Ohio’s issue 2 passes; HSUS vows a rematch
Story Date: 11/5/2009

 

Source:  Lisa M. Keefe, MEATINGPLACE.COM, 11/4/09

Voters in Ohio are expected to pass a statewide referendum creating a board of experts to oversee livestock care in the state. With about half of precincts reporting, media reports indicate that about two-thirds of voters approved the measure.

The Ohio Livestock Care Standards Board will be chaired by the Director of the Ohio Department of Agriculture and will comprise 13 Ohioans: The department director, three family farmers, two veterinarians (including the state veterinarian), a food safety expert, a representative of a local humane society, two members representing statewide farm organizations, the dean of an Ohio agriculture college and two members representing Ohio consumers.

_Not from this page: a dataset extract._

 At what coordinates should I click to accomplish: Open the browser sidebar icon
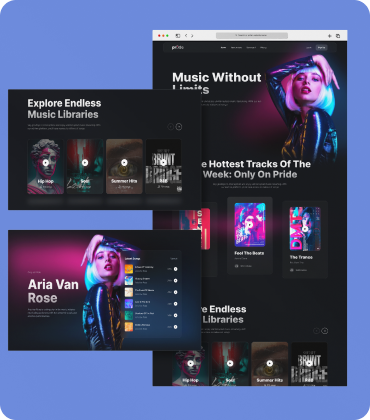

The initiative was backed by Ohio Pork Producers Council and the Ohio Association of Meat Processors, among 31 business and agricultural organizations and more than 100 legislators, including the governor, the lieutenant governor, and U.S. Sen. George Voinovich (R-Ohio), as listed on the coalition's Web site, safelocalohiofood.org.

HSUS

The measure was roundly criticized by the Humane Society of the United States, which deemed it an attempt by agriculture businesses to short-circuit the group's own efforts at monitoring the treatment of animals being raised for food.

"By packaging Issue 2 as pro-animal welfare and pro-food safety, the architects of the ballot measure went a long way to assure its passage," HSUS President Wayne Pacelle said in a statement on the organization's Web site. "We have not viewed Issue 2 as a poisonous package, but rather an empty one. The Ohio Farm Bureau and other agribusiness lobby groups cooked it up in an effort to block real reform."

"Now that the Issue 2 campaign is over, we can get on with such real reform – a measure to phase out the extreme confinement of animals in veal crates, gestation crates, and battery cages," the statement said.

Last year HSUS introduced and was instrumental in the passage of Proposition 2 in California, which phases in regulations that prohibit the confinement of farm animals in a manner that does not allow them to turn around freely, lie down, stand up and fully extend their limbs.